Behemoth: Seppuku, by Peter Watts. Wow. Quite an ending to the Rifters trilogy. As The half-novel prior to it was kind of an extension of the first novel, Starfish in its introspective and relatively quiet tone, Seppuku is more like the second novel, Maelstrom, with its more frenetic and extroverted path. I'm kind of torn, though, as much as I enjoyed the novel; the narrative was rife and rich with semantic nets that would be great to go back and parse with a much closer reading, but I can't help but feel the ending was a little...anticlimactic? But, that said, that's not taking the aforementioned symbolism into account, nor does that opinion accept that perhaps the ending mirrors a Herbert-style ending-that's-not-an-ending wherein it's almost encouraged to have loose-ends and almost start a whole new story.

Phew.

Anyway, a corollary: I just started the next Dark Tower novel, Song of Susannah, and realized something. As much as I like certain authors because I feel like reading their works changes my perception of myself and the world around me, and because I learn things from their narratives (McDonald, Herbert, Watts), I just realized something. And already said that, damn. Anyway, I was comparing in my head Ken Lubin (a Watts character) and Roland Deschain (if you don't know who he is, then you can just go right to hell), and wondering whether Lubin could perhaps be called a sort of dystopian gunslinger. I think in some ways he's comparable, but he really isn't one in the end, but that's besides the point.

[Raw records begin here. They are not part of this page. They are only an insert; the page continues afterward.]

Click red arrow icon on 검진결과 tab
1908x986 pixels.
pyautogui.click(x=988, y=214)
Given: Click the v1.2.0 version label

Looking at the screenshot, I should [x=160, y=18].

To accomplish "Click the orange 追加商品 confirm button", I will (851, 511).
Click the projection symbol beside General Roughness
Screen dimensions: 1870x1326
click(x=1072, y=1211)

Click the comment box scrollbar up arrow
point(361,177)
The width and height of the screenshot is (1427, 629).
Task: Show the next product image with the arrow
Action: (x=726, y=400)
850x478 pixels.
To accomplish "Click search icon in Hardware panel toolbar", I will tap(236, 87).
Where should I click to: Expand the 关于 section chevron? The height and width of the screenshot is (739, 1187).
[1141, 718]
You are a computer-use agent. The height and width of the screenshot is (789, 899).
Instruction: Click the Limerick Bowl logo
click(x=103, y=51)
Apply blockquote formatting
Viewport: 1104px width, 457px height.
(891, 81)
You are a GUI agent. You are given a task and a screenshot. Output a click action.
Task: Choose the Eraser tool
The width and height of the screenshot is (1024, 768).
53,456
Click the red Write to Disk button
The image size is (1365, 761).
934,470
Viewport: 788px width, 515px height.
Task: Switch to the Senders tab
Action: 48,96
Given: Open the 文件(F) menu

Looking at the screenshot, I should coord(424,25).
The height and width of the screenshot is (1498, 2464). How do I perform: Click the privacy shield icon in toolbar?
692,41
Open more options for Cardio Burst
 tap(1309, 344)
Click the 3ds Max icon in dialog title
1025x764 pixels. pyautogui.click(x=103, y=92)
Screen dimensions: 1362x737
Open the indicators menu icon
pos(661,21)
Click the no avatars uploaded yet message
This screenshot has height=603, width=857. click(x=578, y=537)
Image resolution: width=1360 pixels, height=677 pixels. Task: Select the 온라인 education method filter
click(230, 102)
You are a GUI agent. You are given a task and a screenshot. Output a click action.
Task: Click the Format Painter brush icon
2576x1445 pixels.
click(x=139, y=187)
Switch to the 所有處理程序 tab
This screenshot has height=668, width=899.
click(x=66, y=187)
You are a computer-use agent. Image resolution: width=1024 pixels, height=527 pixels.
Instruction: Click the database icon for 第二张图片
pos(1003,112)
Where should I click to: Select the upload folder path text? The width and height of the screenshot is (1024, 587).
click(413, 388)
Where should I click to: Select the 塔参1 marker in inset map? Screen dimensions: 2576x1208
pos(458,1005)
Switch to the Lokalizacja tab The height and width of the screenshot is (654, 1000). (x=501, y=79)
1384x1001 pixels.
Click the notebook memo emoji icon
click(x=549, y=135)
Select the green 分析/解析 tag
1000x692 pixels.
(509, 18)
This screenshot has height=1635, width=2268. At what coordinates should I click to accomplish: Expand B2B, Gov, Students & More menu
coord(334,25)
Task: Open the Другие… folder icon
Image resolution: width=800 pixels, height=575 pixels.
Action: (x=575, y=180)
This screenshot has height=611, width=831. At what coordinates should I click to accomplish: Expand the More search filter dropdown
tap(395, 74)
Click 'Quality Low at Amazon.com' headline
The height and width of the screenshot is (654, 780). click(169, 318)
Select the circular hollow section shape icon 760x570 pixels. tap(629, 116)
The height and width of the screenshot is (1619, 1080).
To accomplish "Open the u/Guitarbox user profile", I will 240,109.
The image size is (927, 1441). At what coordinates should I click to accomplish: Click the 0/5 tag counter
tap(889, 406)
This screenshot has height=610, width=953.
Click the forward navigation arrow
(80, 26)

The point! Is that it's funny when reading a dystopian post-bioapocalyptic novel with inherently dysfunctional characters that you're really into, you might'nt realize that it might kind of bring your mood down. I didn't notice that till while reading King's novel, I realized my mood was suddenly lifted, and I started to get a "Bring it, world!" feeling back, from my mostly broken-feeling week. Yes, there is something rich and changing that is kind of shared between those narratives - but I didn't realize that they could have such bright or shadowed aspect to them.